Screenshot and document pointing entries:
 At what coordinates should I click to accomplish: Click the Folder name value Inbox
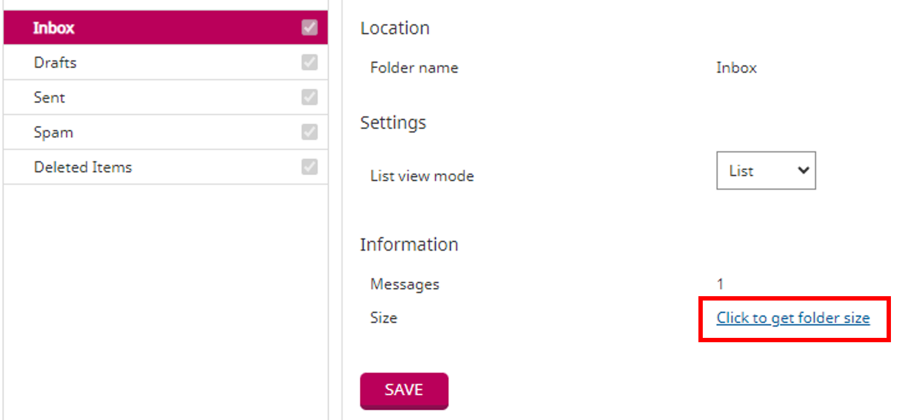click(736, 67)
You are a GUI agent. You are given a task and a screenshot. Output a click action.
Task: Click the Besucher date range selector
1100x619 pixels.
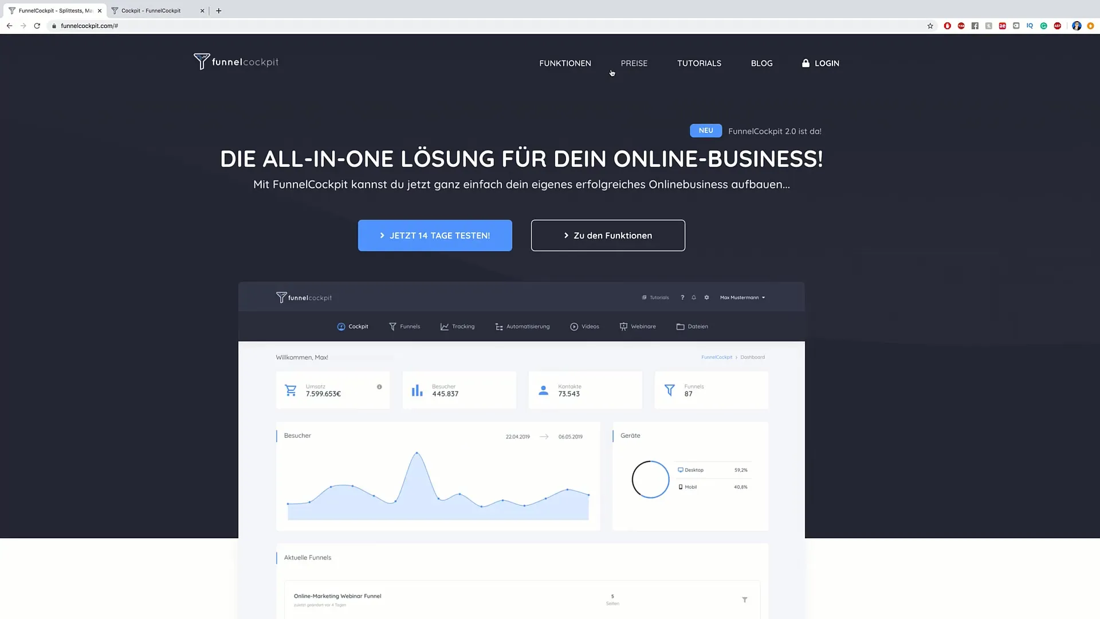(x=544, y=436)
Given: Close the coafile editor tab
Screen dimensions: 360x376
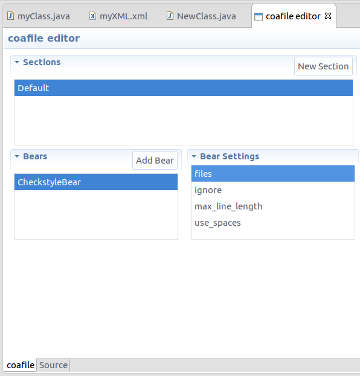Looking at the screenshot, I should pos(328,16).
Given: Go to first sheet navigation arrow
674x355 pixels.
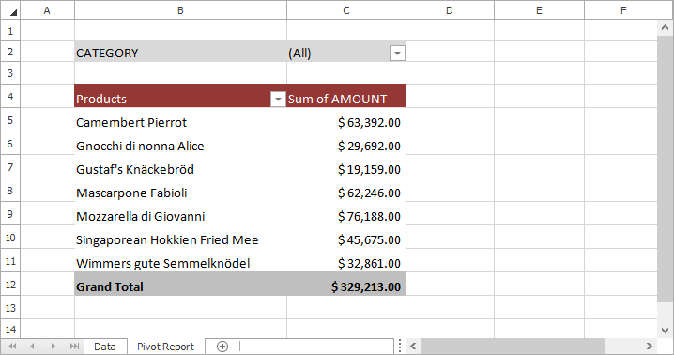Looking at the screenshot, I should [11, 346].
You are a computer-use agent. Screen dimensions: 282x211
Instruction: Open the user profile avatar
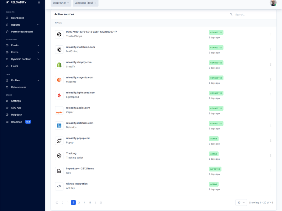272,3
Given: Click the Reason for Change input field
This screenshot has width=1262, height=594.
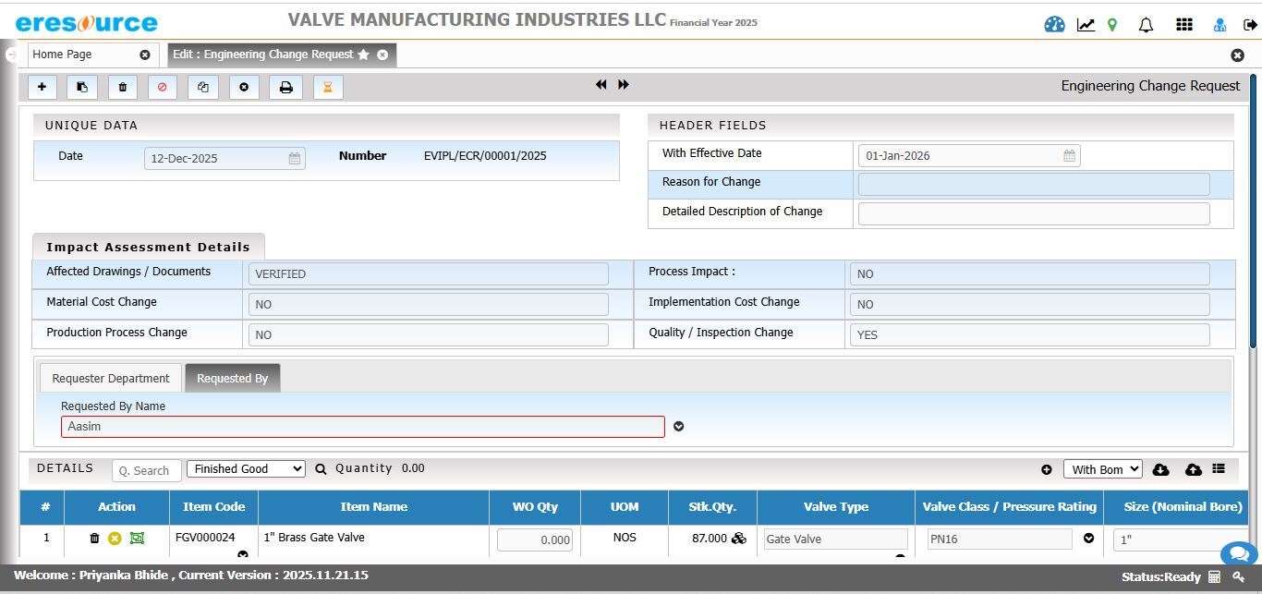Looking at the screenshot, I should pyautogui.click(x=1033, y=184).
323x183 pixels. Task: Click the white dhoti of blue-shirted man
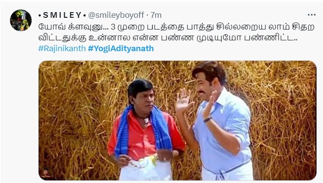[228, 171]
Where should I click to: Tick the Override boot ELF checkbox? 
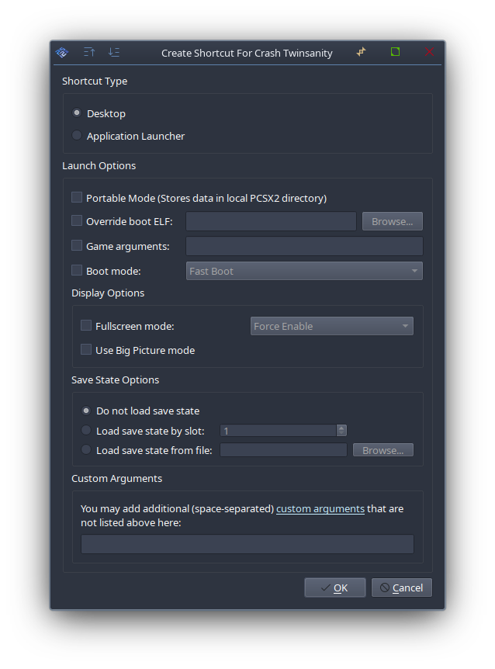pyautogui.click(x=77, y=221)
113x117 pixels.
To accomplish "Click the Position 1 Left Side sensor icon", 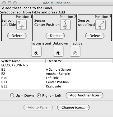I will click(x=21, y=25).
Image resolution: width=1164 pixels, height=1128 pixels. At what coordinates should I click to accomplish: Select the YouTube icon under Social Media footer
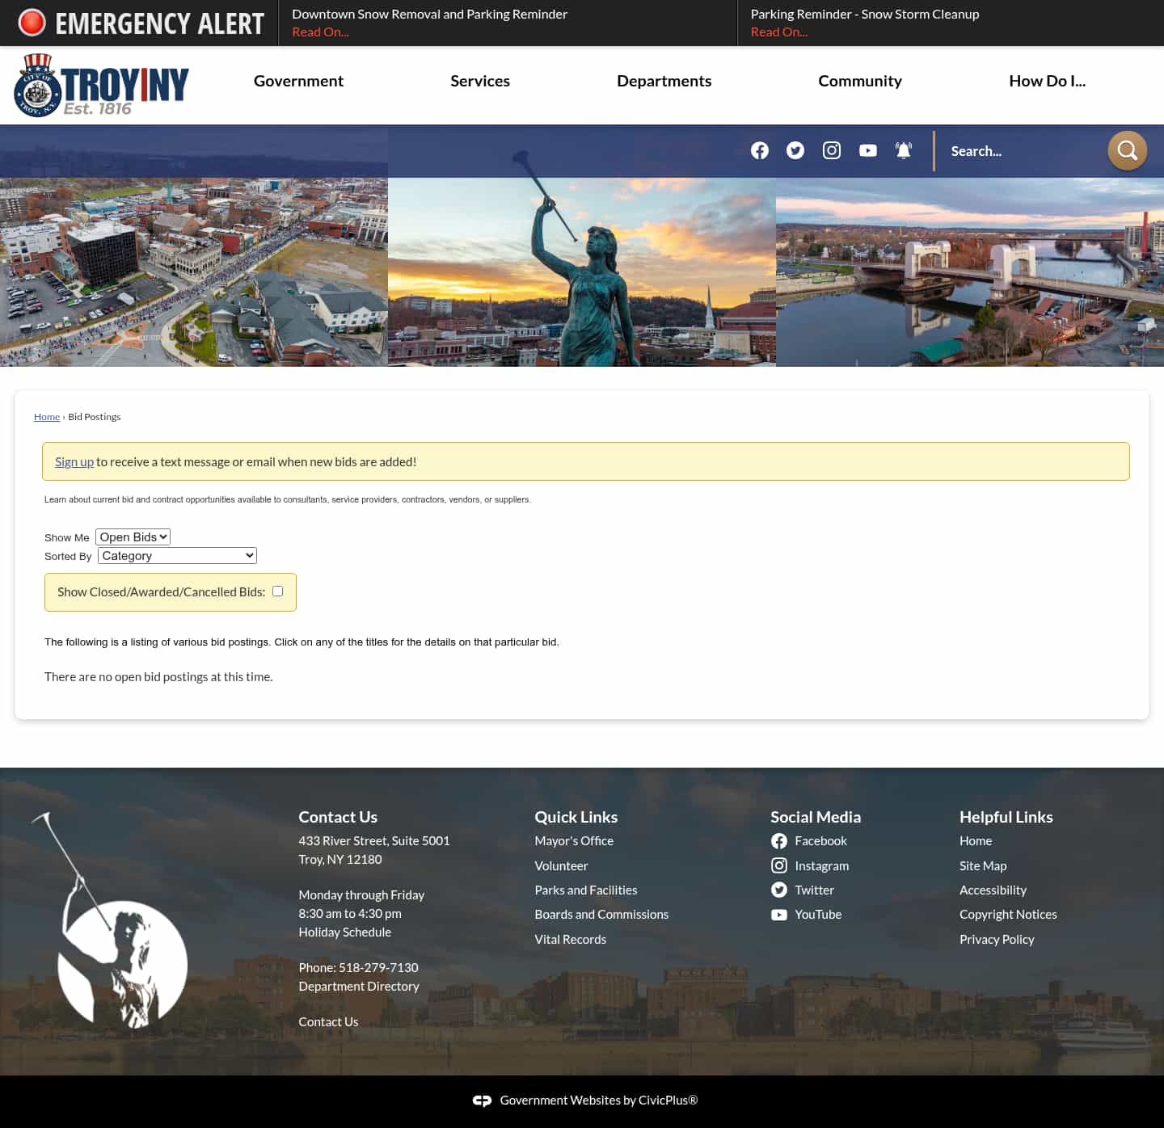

● What you need to do
Lay out the entries from the line with "You are a GUI" to the line with "Looking at the screenshot, I should pos(328,16).", both included, as a numbered list. Skip blank lines and leave out the pictures.

● The completed task
1. You are a GUI agent. You are given a task and a screenshot. Output a click action.
2. Task: Click the Besucher date range selector
3. 1100x619 pixels.
4. (x=544, y=436)
5. Given: Close the coafile editor tab
6. Screen dimensions: 360x376
7. Looking at the screenshot, I should pos(328,16).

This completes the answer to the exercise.